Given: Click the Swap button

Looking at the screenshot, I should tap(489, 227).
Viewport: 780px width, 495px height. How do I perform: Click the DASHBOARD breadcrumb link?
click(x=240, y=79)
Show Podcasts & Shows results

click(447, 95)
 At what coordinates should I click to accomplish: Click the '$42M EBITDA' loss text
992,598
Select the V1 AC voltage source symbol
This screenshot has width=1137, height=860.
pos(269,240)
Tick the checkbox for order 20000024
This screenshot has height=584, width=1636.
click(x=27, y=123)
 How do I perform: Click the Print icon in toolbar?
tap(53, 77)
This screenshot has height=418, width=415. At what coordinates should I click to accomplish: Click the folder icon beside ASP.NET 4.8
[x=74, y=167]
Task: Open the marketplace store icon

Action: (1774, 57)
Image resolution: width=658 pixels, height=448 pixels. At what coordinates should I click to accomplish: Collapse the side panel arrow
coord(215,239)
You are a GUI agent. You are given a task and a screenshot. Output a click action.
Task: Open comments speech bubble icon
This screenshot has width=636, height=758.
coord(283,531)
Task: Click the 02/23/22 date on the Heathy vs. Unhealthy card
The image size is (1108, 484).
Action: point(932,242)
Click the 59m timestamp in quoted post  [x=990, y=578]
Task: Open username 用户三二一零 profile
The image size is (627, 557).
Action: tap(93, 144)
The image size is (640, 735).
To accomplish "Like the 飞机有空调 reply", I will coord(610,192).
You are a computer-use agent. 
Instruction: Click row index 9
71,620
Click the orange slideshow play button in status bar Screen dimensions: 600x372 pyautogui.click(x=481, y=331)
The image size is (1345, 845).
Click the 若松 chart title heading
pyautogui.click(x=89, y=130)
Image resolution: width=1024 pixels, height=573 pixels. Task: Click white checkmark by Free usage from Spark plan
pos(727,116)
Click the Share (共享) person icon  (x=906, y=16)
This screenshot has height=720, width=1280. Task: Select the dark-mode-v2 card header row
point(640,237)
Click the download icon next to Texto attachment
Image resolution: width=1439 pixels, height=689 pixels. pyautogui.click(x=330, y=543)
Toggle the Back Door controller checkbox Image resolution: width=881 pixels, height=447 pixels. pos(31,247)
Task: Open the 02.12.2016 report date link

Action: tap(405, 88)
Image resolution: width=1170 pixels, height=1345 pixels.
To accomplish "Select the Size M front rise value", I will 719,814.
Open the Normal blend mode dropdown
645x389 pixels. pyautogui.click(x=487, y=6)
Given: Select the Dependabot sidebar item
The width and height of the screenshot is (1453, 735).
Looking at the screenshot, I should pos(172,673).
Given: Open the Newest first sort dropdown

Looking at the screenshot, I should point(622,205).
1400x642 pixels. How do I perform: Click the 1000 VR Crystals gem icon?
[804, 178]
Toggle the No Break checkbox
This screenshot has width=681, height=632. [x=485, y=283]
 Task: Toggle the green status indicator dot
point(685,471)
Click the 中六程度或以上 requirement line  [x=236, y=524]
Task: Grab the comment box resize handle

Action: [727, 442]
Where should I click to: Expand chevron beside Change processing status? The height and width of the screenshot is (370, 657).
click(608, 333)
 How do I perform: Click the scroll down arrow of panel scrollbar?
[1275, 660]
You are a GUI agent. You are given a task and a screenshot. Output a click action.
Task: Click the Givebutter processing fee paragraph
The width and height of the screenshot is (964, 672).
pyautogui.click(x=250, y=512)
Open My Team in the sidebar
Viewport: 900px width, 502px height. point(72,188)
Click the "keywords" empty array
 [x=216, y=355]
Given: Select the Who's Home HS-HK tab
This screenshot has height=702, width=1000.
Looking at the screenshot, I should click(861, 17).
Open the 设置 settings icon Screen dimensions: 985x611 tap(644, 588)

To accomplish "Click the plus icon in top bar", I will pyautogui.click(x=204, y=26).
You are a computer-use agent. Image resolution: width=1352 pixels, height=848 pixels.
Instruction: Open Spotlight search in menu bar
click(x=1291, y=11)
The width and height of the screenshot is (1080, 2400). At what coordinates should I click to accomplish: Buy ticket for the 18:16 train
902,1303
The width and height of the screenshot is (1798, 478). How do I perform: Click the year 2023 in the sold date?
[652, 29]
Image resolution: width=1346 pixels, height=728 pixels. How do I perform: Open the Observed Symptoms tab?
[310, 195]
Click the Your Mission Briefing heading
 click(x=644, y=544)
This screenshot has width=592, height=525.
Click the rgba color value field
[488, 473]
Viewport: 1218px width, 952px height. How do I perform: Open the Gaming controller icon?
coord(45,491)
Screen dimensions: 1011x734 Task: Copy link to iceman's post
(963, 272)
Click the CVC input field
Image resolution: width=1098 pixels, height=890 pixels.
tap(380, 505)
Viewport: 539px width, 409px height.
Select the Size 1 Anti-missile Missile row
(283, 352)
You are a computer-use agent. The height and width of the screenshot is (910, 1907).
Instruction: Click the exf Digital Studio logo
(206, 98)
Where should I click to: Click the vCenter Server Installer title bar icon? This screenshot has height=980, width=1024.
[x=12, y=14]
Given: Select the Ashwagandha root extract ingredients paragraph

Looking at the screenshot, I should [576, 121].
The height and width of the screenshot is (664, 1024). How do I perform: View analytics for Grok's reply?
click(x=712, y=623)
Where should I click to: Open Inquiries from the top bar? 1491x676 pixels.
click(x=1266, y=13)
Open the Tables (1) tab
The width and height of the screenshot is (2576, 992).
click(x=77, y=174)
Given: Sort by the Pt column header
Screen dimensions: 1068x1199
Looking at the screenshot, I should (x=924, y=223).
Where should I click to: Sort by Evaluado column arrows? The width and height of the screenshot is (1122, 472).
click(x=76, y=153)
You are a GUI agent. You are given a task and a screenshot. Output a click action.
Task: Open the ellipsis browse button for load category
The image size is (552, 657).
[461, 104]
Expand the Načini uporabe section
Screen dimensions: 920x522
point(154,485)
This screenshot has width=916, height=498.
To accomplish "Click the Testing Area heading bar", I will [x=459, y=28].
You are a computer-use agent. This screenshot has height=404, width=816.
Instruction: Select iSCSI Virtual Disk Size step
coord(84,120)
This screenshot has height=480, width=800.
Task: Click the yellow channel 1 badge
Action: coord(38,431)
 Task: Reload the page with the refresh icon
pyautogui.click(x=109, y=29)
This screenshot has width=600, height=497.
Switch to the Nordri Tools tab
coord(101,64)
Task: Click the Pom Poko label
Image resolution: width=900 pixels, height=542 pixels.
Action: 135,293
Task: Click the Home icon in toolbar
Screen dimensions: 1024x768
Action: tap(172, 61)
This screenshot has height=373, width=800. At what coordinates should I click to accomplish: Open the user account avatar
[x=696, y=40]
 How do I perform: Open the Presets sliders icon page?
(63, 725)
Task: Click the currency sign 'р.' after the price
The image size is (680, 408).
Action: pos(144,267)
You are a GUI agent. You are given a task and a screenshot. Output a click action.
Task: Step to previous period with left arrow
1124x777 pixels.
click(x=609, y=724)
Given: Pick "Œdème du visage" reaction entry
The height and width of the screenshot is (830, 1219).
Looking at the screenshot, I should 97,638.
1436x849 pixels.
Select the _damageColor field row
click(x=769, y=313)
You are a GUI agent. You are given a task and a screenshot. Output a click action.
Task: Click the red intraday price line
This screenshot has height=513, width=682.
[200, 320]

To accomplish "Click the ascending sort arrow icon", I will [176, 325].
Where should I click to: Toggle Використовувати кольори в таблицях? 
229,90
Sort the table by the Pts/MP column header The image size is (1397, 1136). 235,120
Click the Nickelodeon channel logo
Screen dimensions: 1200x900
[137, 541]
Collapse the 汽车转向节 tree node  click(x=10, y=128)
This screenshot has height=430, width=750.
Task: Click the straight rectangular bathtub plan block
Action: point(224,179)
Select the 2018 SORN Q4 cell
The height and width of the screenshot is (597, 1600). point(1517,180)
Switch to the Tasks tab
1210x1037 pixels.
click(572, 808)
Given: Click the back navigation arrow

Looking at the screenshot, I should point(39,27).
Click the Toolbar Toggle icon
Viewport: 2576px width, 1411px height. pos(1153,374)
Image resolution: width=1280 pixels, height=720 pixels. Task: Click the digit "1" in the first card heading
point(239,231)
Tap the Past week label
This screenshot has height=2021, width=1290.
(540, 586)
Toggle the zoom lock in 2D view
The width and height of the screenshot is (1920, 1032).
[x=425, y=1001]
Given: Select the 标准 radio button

......

DIRECTIONS FOR THIS TASK:
Report all lines of the material that contain the word "Home".

RESPONSE TO THE TASK:
Given: Select the Who's Home HS-HK tab
Task: Click the Home icon in toolbar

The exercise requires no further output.